A partir de mardi, 80 pour cent de la lingerie des boutiques Etam et Undiz revêtira un QR code.
"On sentait qu'il y avait un vide dans le secteur et une place à prendre", avance Kachen Hong, directrice RSE (Responsabilité sociétale des entreprises) du groupe Etam.
"Le projet consiste à montrer les coulisses de la fabrication, en toute transparence. Le QR code donne directement accès à la vidéo de l'usine dans laquelle le produit a été confectionné", au Bangladesh, en Chine ou en Tunisie, expose Mme Hong.

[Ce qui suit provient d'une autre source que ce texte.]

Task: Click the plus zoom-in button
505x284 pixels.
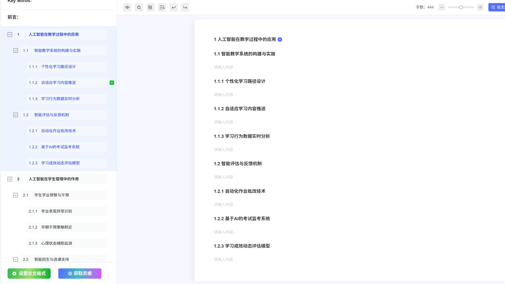Action: point(480,7)
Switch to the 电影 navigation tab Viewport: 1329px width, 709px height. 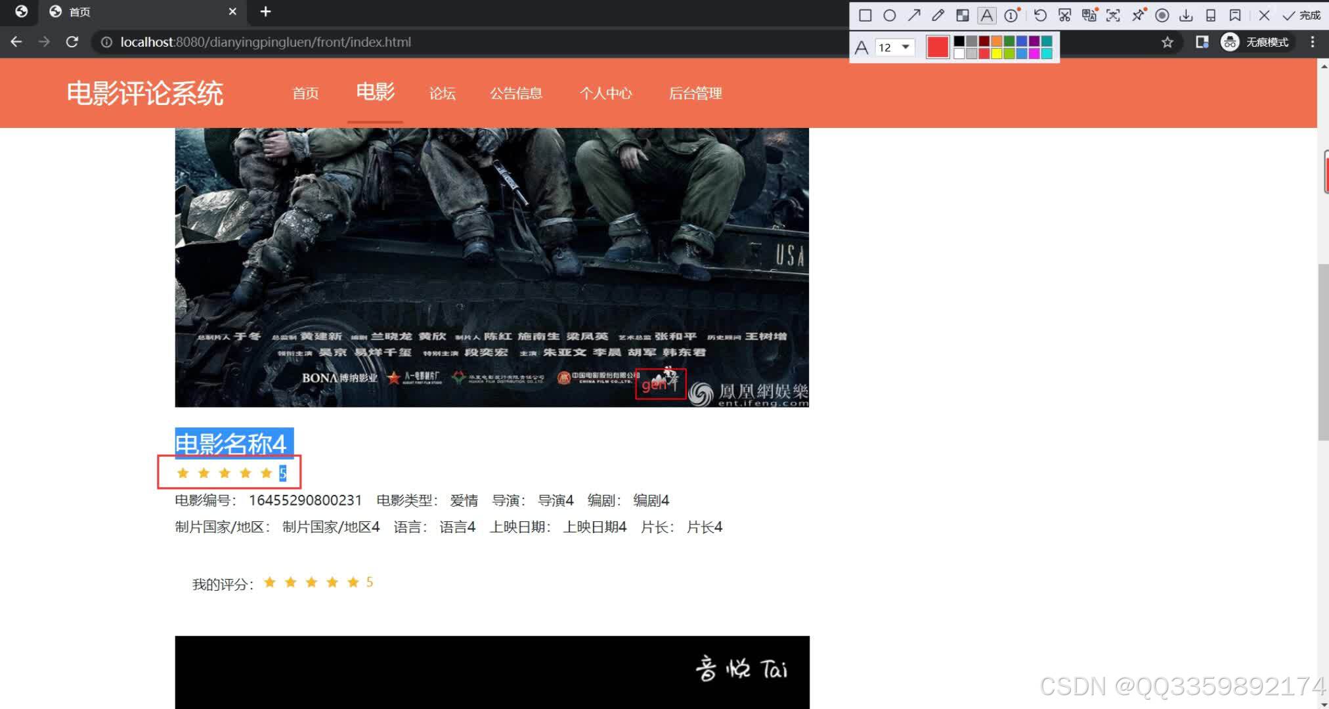375,93
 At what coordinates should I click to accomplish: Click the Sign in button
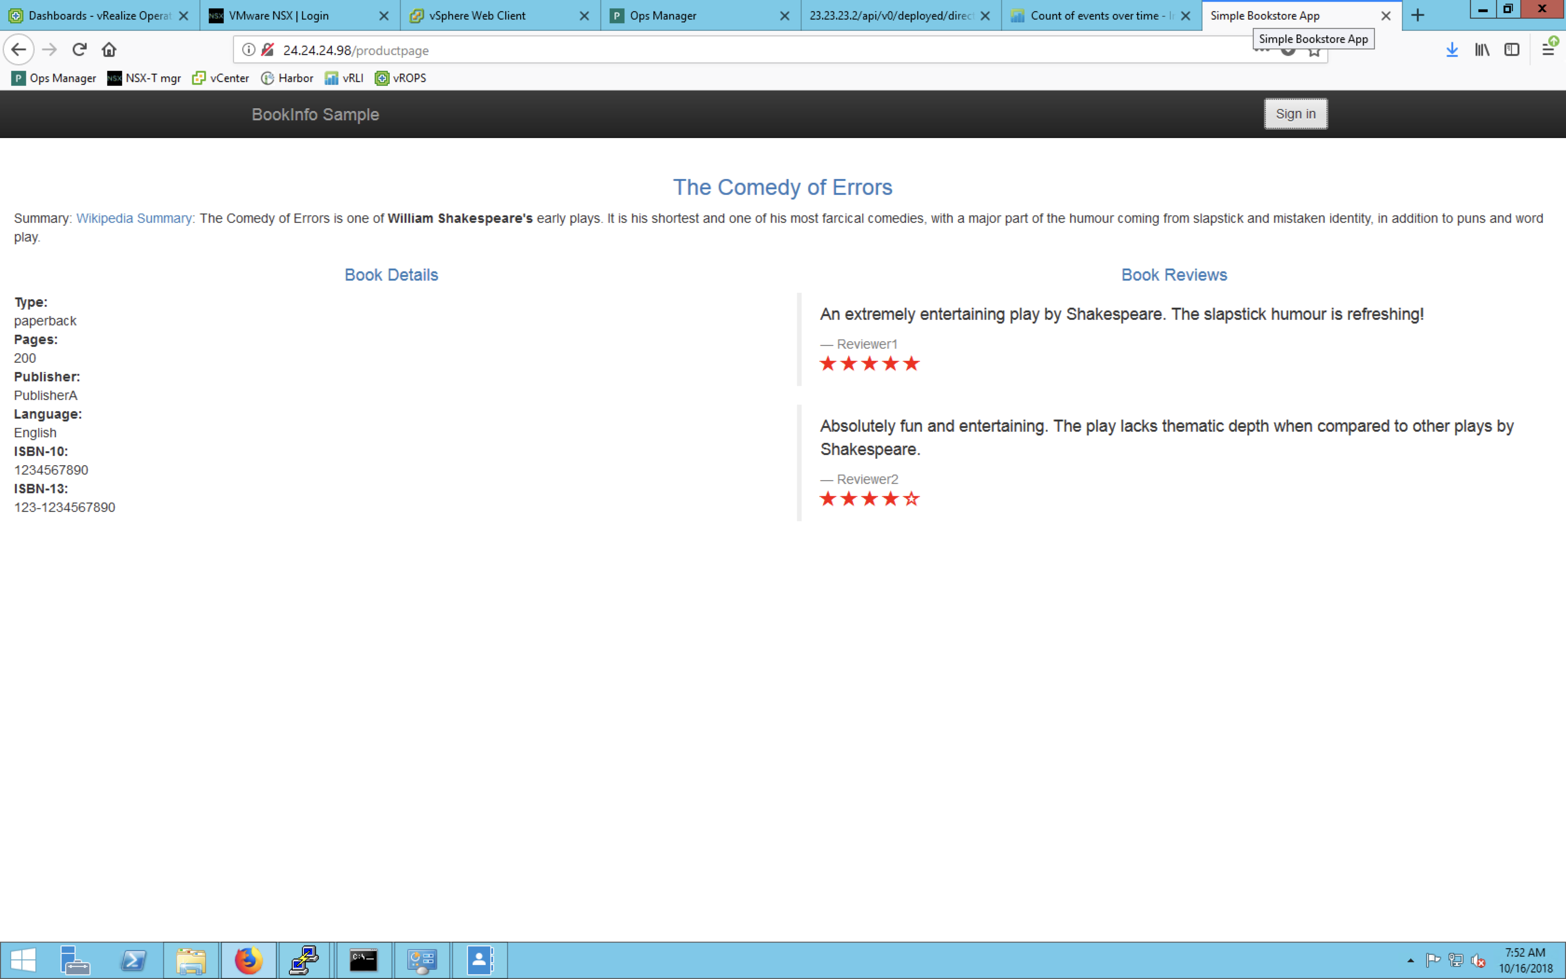[x=1296, y=114]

Au début de chaque vidéo est montrée une fiche produit de l'usine avec notamment sa localisation, le nombre d'employés, l'audit effectué et sa spécialisation.
Du côté d'H&M, on se vante d'avoir publié la liste des fournisseurs dès 2013. Mi-septembre, le géant suédois a annoncé rompre avec l'un d'eux accusé de travail forcé en Chine.
Depuis un an, l'étiquette des produits de la marque peut, via une application, être scannée et fournir diverses informations au client: sur les matières et leur coût environnemental - comme la consommation d'eau -, ainsi que sur l'origine du produit, l'adresse de l'usine et le nombre de ses employés.
De "fausses bonnes idées" selon Nayla Ajaltouni, coordinatrice du collectif Ethique sur l'étiquette: ce sont des "informations inutiles pour que le consommateur fasse des choix éclairés et elles ne donnent pas le nerf de la guerre. On n'a pas d'informations sur les droits sociaux", comme les conditions de travail, les salaires ou le droit d'être syndiqué, poursuit-elle.
Selon elle, ces avancées résultent principalement de la mobilisation citoyenne après l'effondrement du Rana Plaza, un immeuble de neuf étages abritant des ateliers de confection au Bangladesh, qui avait fait 1 138 morts en 2013.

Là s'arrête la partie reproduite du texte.